When it’s cold and dark outside, it can be tempting to fill up on unhealthy comfort food. Your desk at work may start to fill up with sweet treats, mince pies and advent calendars, however, it’s important to ensure you still have a healthy diet and include five portions of fruit and veg a day.

If you find yourself craving a sugary treat, try a juicy clementine or satsuma instead.

Winter vegetables such as carrots, parsnips and turnips can be roasted, mashed or made into soup for a comforting winter lunch.

Winter is also a great time to explore varieties of fruit and veg that you may not normally eat.

Drink more milk

You are more likely to get a cold near the end of the year, so make sure your immune system is in tip-top condition to keep you healthy this winter.

Milk and dairy products such as cheese, yoghurt and fromage frais are great sources of:

  • Protein
  • Vitamins A and B12
  • Calcium, which helps keep our bones strong

Choose semi-skimmed, 1% or skimmed milk – rather than full-fat – and low-fat plain yoghurts.

Try new activities

Don’t use the cold winter months as an excuse to stay in and lounge around. Instead, get out to try out a new activity. You could invite your team to go ice skating, or you could take a bracing winter walk through the park on your break.

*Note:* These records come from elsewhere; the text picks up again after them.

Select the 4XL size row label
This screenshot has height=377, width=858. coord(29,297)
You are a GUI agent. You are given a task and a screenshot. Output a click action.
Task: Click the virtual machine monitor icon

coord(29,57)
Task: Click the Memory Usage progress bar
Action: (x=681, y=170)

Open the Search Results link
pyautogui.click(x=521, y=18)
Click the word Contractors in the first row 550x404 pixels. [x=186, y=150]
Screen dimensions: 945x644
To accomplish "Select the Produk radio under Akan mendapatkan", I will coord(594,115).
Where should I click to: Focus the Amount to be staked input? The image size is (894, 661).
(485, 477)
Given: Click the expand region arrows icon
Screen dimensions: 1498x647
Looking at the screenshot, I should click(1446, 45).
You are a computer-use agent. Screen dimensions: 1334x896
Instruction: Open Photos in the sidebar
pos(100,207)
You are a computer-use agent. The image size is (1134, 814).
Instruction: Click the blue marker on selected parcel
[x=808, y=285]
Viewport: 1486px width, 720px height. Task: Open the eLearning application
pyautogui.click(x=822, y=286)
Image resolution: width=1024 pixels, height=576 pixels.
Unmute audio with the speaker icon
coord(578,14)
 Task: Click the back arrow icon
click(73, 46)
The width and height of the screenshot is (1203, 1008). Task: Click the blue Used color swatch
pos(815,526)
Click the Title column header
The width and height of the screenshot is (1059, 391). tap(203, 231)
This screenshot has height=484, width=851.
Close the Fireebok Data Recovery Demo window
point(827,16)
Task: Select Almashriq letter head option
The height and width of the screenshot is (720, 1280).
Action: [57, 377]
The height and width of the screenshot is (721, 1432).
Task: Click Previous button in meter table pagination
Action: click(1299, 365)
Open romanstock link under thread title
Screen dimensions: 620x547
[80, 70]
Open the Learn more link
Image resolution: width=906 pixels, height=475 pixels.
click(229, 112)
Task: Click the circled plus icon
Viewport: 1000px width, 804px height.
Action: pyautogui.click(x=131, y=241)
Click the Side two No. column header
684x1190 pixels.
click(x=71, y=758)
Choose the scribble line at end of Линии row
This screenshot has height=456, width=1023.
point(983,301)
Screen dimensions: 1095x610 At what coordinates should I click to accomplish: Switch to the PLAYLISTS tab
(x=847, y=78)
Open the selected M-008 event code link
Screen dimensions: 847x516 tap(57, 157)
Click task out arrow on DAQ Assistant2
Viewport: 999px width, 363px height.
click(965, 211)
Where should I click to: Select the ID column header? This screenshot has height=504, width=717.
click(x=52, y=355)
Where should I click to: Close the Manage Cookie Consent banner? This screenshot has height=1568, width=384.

Regular exercise helps control your weight, boost your immune system, and is a good way to break the tension that can build if your team is constantly cooped up inside the office.

Have a hearty breakfast

Winter is the perfect season for porridge. Eating a warm bowlful on a cold morning isn’t just a delicious way to start your day, it also helps boost your intake of starchy foods and fibre.

These foods give you energy and help you feel fuller for longer, stopping the temptation to snack mid-morning. Oats also contain lots of vital vitamins and minerals.

Make your porridge with semi-skimmed, 1% or skimmed milk, or water, and don’t add sugar or salt. Add a sliced banana, berries or other fruit for extra flavour and to help you hit your 5 A Day target.